ASSIGNMENT >> Answer with one number: the count of lines in the listing below that hold the word "agent".

GIVEN INFORMATION >>
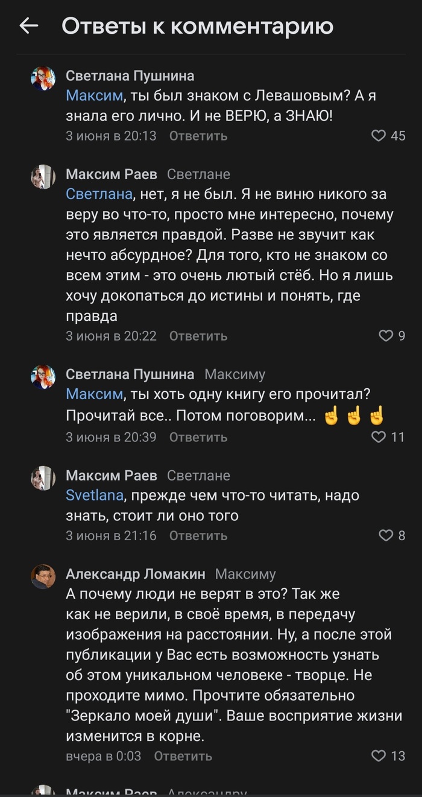Reply to the 20:13 comment

[198, 136]
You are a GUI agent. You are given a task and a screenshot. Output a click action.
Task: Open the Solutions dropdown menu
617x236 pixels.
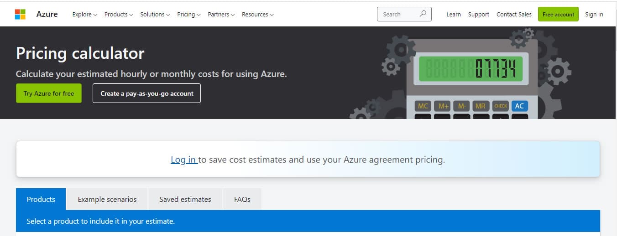point(155,15)
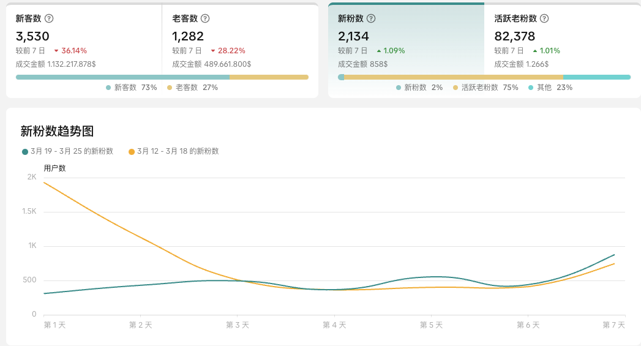Click the help icon next to 老客数
Viewport: 641px width, 346px height.
point(205,18)
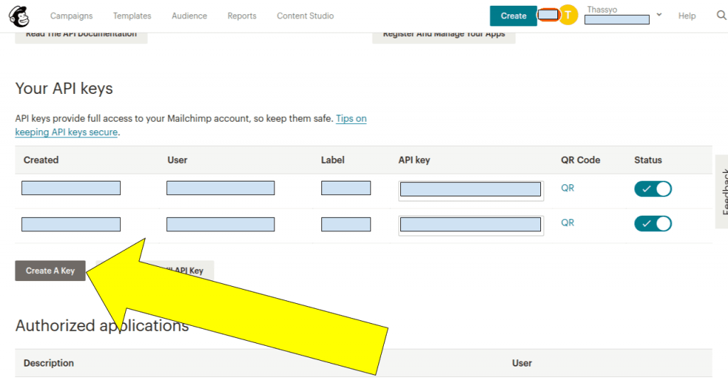Expand the Thassyo account dropdown chevron
This screenshot has width=728, height=380.
[659, 15]
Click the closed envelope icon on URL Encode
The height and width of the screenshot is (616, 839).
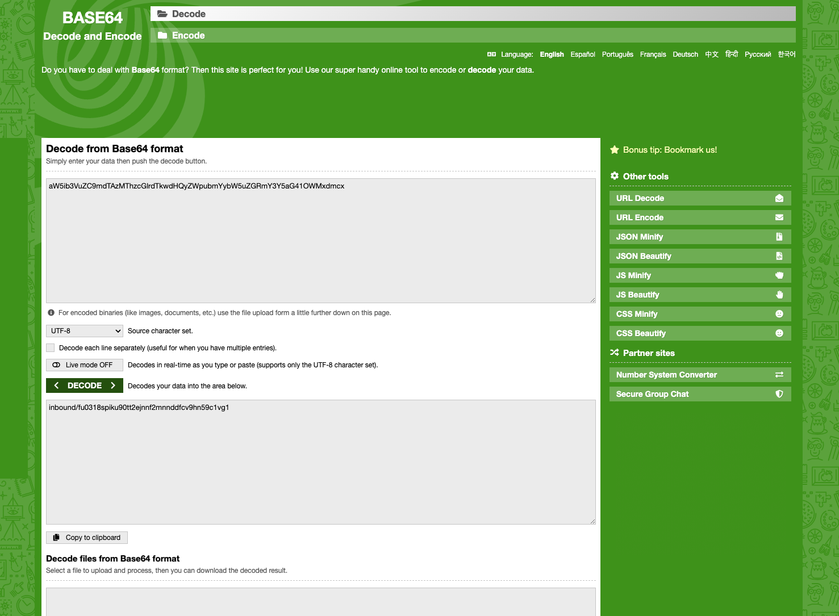coord(779,217)
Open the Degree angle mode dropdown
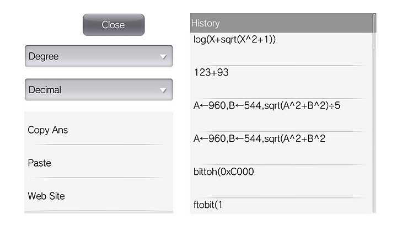This screenshot has height=225, width=397. [99, 56]
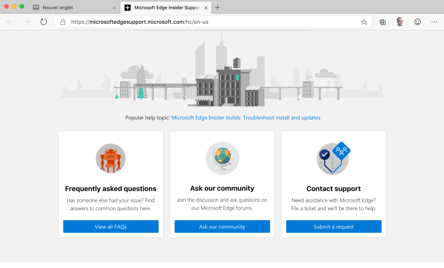The image size is (444, 268).
Task: Click the forward navigation arrow
Action: click(26, 22)
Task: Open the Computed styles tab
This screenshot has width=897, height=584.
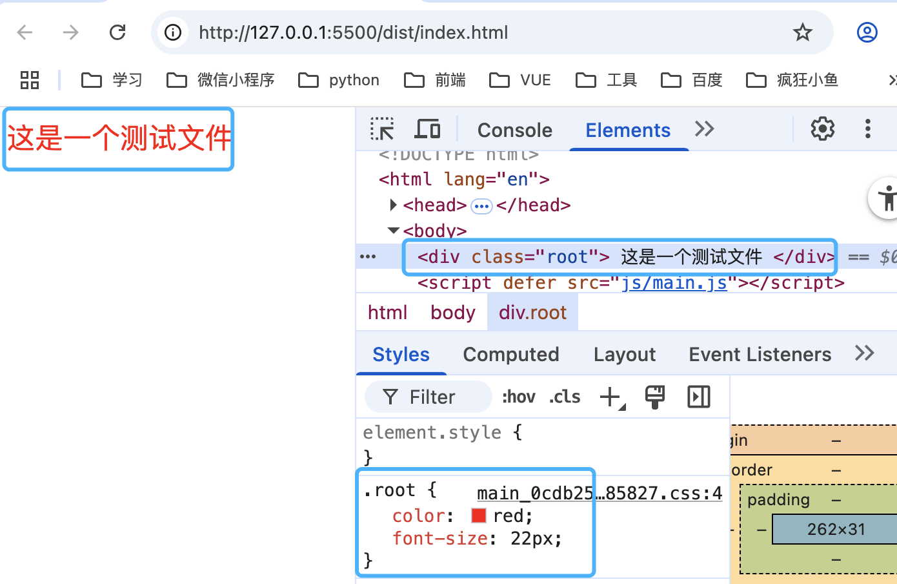Action: (x=510, y=354)
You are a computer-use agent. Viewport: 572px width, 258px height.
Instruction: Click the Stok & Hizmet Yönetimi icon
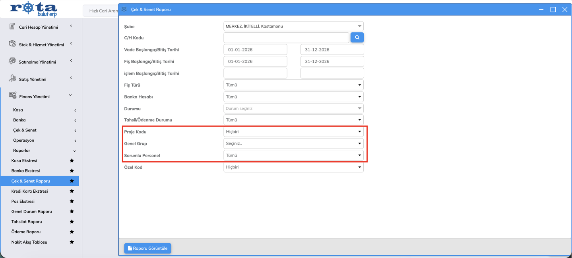click(12, 44)
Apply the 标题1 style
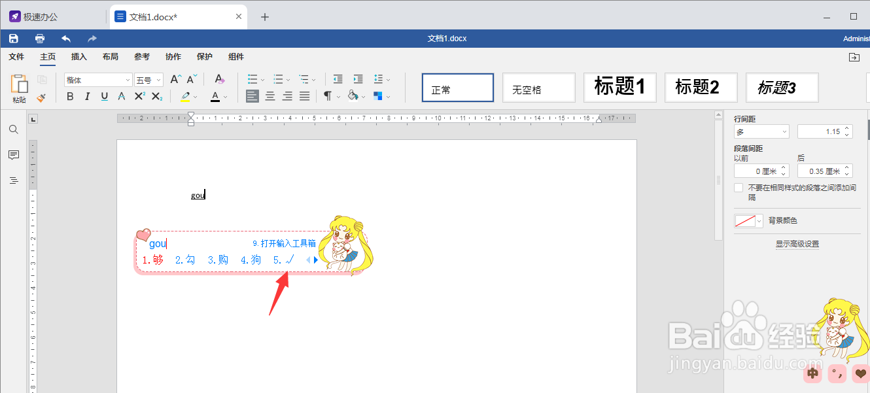Viewport: 870px width, 393px height. [x=619, y=87]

ANSWER SPACE >> 2